# NZQA - Masters Degree Evaluation



## aspirant910 (Aug 2, 2012)

Today , I just got my Pre-assessment Result evaluated and was shocked with the assessment.
I holds full time Masters in Engineering ( M.E) from BIRLA INSTITUTE OF TECHNOLOGY , MESRA , RANCHI ( INDIA ) and before that I have done Bachelors of Engineering ( B.E) from Agra University.

Pre-assessment Result:

On the information available, the New Zealand Qualifications Authority (NZQA)
assesses this qualification as comparable to the learning outcome of a
qualification at Level 8 on the New Zealand Qualification Framework. 

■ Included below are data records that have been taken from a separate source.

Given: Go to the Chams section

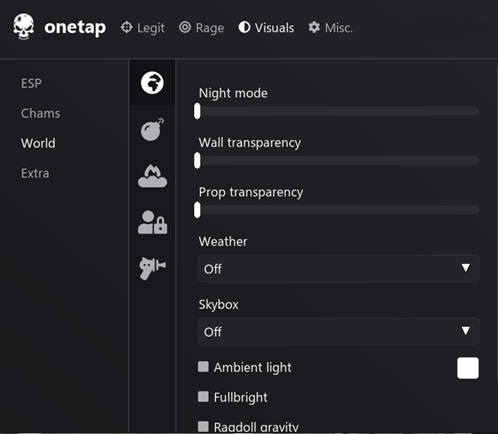Looking at the screenshot, I should coord(41,113).
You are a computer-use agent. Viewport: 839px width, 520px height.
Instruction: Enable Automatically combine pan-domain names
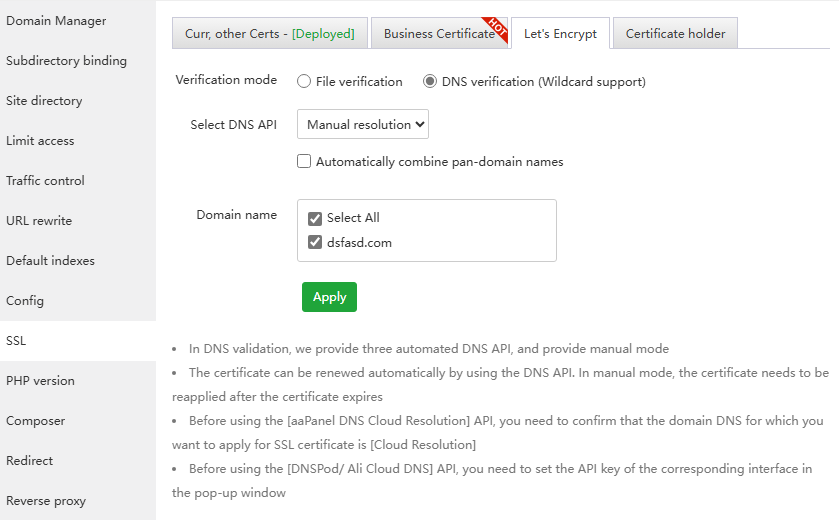tap(304, 161)
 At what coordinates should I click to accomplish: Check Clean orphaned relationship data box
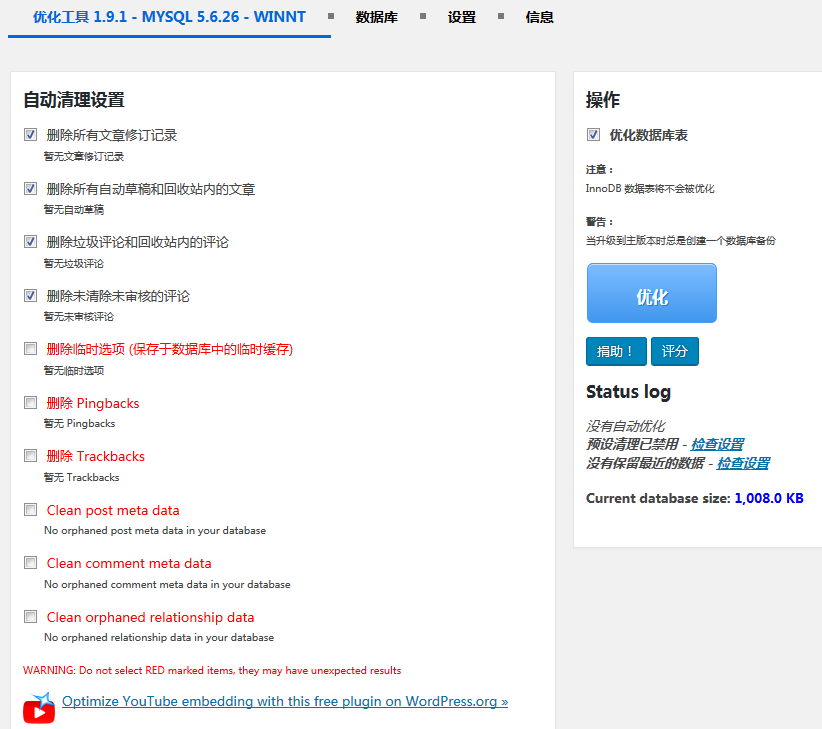[x=31, y=617]
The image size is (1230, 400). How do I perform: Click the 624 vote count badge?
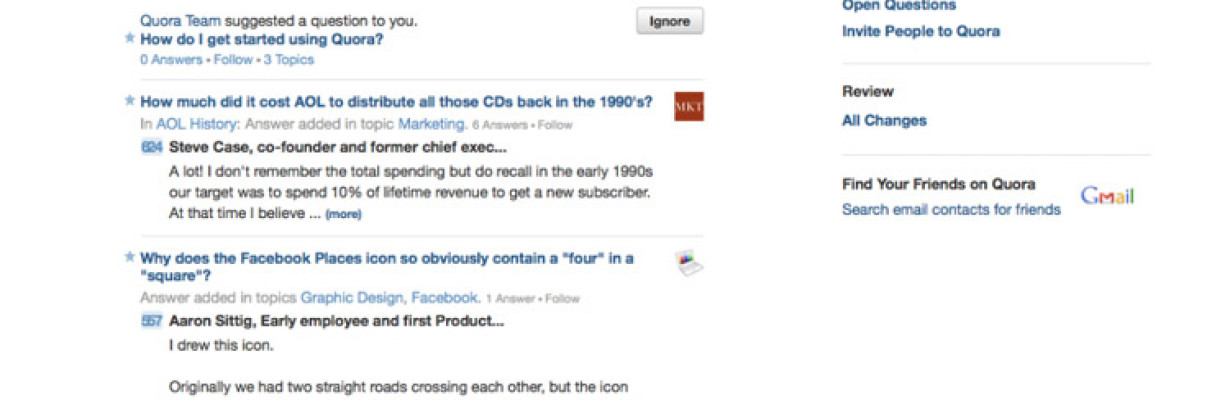[151, 148]
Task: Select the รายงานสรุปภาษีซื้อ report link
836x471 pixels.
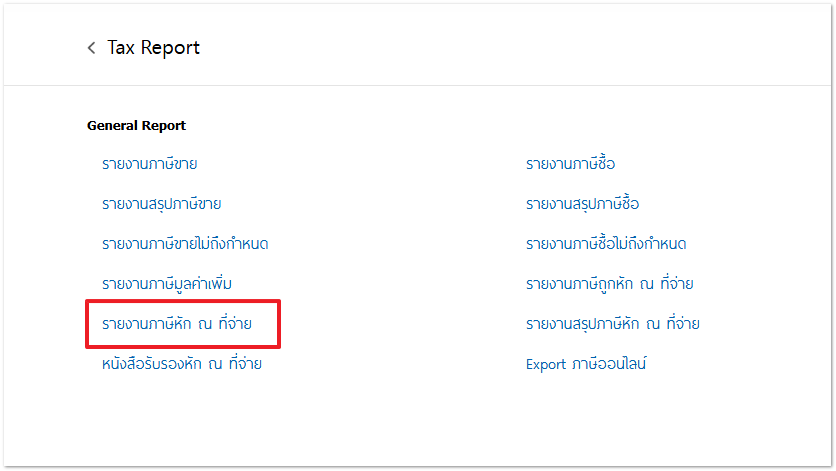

I am really surprised the way NZQA assesses the Indian qualifications as now I would not be able to file the EOI


----------



## aspirant910 (Aug 2, 2012)

aspirant910 said:


> Today , I just got my Pre-assessment Result evaluated and was shocked with the assessment.
> I holds full time Masters in Engineering ( M.E) from BIRLA INSTITUTE OF TECHNOLOGY , MESRA , RANCHI ( INDIA ) and before that I have done Bachelors of Engineering ( B.E) from Agra University.
> 
> Pre-assessment Result:
> ...


Any suggestions how to move further on this.


----------



## muthu.g (Sep 4, 2012)

aspirant910 said:


> Any suggestions how to move further on this.


don't worry, please do consult an expert, you will be able to do it.


----------